伊奈地の戦い①
天文16年(1547年) 6月
摂津国 能勢郡
「申し上げます!二里(8キロ)前方に軍勢!旗印は対い松と二つ引き。細川氏の軍勢と思われます!」
いきなり俺の目の前に駆け寄ってきた斥候兵が、そんなことを叫んできた。なんでいきなり細川氏の軍が?というか敵?味方?どっちだ?
「八郎、細川の軍と申したな?どちらの軍か、右京大夫(晴元)様の軍か?」
戸惑っている俺の代わりに、側に居た天子が聞いてくれた。天子が名前を知っているということは大江山衆の者か?そして八郎とやらはその問いに対して少し俯き
「それはまだ分かりませぬが、配下の者に探らせております」
と答えた。そしてそんなことを言っているうちにまたも1人、足軽姿の兵…おそらく今話に出た八郎の配下が駆け寄ってきた。
「申し上げます!細川氏の陣の中に抱き牡丹、六つ木瓜、輪鼓に手鞠の旗…摂津様(氏綱)の軍と思われます!また、兵数はおよそ四千!」
抱き牡丹は細川氏綱の重臣の多羅尾綱知、六つ木瓜は遊佐長教、輪鼓に手鞠は内藤氏の家紋…あれ?もしかして今俺らのすぐ近くに居るの、細川氏綱本軍?

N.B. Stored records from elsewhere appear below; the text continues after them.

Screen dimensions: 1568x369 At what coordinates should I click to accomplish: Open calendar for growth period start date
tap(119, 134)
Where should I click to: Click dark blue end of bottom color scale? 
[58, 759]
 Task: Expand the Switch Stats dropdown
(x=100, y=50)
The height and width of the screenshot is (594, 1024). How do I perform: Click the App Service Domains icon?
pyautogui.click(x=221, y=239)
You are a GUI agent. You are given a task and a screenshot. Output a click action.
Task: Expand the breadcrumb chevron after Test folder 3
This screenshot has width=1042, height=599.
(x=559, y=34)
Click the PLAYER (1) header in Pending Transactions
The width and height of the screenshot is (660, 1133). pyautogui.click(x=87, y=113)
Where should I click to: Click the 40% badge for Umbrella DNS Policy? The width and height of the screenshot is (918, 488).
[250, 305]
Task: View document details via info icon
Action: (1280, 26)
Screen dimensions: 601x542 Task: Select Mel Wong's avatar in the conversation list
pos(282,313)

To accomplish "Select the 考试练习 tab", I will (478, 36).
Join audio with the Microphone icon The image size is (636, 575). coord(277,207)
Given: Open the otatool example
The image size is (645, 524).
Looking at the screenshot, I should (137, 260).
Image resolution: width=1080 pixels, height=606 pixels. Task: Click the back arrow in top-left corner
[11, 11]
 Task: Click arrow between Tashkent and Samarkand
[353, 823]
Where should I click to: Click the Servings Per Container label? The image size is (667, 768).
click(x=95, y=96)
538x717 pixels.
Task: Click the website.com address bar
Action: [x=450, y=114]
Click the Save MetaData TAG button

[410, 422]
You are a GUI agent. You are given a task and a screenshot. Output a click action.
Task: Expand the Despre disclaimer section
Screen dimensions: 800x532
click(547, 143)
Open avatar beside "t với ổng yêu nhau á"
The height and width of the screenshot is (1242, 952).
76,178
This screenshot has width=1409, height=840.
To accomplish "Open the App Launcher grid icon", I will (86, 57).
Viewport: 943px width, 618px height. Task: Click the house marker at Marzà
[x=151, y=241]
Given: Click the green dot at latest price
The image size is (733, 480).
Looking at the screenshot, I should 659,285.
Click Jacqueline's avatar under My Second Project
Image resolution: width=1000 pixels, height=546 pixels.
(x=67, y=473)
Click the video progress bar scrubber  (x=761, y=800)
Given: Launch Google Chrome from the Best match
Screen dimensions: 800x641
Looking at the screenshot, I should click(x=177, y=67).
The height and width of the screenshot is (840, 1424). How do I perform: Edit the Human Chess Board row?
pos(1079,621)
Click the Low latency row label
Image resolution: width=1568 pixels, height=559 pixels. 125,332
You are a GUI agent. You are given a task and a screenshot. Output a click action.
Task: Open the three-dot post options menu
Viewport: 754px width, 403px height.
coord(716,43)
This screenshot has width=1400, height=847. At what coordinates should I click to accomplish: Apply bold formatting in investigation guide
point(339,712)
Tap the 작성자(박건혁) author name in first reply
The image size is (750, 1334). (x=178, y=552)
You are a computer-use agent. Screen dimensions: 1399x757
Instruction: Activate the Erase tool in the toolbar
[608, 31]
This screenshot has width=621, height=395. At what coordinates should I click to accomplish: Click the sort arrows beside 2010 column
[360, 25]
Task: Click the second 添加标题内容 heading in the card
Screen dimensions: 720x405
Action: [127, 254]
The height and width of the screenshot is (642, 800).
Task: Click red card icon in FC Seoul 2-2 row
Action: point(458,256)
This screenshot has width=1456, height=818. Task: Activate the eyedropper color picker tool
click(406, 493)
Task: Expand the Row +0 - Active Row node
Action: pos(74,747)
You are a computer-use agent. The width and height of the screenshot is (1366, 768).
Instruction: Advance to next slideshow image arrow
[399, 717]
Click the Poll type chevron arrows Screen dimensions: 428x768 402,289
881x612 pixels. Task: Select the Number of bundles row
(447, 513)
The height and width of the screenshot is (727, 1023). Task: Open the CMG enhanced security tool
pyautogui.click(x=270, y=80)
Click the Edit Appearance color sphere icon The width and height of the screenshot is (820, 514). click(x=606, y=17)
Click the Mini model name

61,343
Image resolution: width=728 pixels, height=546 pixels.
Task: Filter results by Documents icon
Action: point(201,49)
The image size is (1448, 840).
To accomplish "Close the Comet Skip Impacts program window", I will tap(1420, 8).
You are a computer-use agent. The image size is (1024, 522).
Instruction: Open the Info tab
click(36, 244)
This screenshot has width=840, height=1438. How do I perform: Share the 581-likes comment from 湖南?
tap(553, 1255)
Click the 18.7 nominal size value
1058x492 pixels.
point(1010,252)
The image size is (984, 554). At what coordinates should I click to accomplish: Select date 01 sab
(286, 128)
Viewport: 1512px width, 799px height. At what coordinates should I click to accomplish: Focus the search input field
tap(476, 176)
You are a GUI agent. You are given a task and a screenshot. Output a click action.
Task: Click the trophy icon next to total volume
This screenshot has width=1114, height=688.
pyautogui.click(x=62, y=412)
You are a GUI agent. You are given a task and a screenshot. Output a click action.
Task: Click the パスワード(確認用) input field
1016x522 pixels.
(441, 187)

だって参戦してる面子と兵力から考えてそうとしか思えないんだもん!
にしても兵数差およそ五倍か……あれ?でもこれひょっとしたら…
「八郎とやら、敵は我らに気づいているのか?」
「いえ、奴らはこの先の盆地にて休憩しており、その様子を見るに気づかれていないと考えます」
よしっ!この条件ならいける!
そう思った俺は各方面に下知を飛ばす。
「天子、大江山衆をここから奴らの後ろの山に回り込ませることは可能か?」
「はっ、半刻ほど頂ければ」
「ならばすぐさま動いてくれ。山城、越中、兵達にこのことを伝え、草摺を縛らせ、馬には枚を噛ませろ。それと物音に気をつけるように伝えよ」
『承知っ!』
二人はそう言うとそれぞれ自分の隊に下知を伝えに向かった。
それを見届けた俺も小姓たちに命じて具足を持ってこさせ、それを着込み始めた…
さて、俺の策が通用するかどうか…
そうして半刻後、全ての隊の準備が整い、七百名全員が俺の前に控えている。
彼らの背で翻るのは、波多野の抜け十字と俺の考案した俺の直属の隊専用の紋、蜂の巣が描かれた旗だ。
蜂の巣の紋はシンプルに六角形を七個並べたいわゆるハニカム構造を描いただけだが、意味はちゃんと込めてある。
蜂は女王に忠誠を尽くし、勇敢に戦う。またその動きは素早く、体の色は虎を彷彿とさせる。おまけに子沢山ときた。まさに戦国武将にピッタリだと思ったんだよ。
そしてそんな旗を背負う彼らは隊によって武器が違う。
隊は大きく分けると三つ。一つ目は山城守率いる二百五十人の切り込み隊。彼らの武器は高品質な持槍と柄の長い刀…そう、長巻だ。
長巻といえばなんか地味な感じがするが、史実では上杉謙信や織田信長が自分の兵に使わせていたという話があるし、『槍が使えないなら長巻を使え』という言葉が残っている使いやすい武器だ。
二つ目の隊は越中守率いる二百二十五人の遠距離部隊。武器は弓と火縄銃…そう、火縄銃だ…
八木城の戦いの後、いきなり親父から鉄砲を土産として渡されたときは思わず叫んでしまったが、その後鍛冶屋に無茶言って量産してもらったのだ。まあ、鍛冶屋も興味津々だったし、win-winということで…
そして三つ目の部隊が俺の親衛隊二百五十人。武器は長柄槍と他の隊より二十五人多いので、そいつらには持盾を持たせた。
ぶっちゃけ俺の親衛隊は俺を守ることに重きを置いているので他の隊と比べて攻撃力はない…
そしてそんなことを考えている間に、天子達のところに使いに出した四郎(長澤義遠)が戻ってきた。
「殿!大江山衆の皆様、準備が整い申した!殿の御合図でいつでも出陣れるとのことに御座います!」
その言葉を聞き、俺は床几から腰を上げ、馬に乗り込む。
「聞いたか皆の者!出陣るぞ!」
『応っ!!』
この平地に、七百余名の大音声が響き渡った。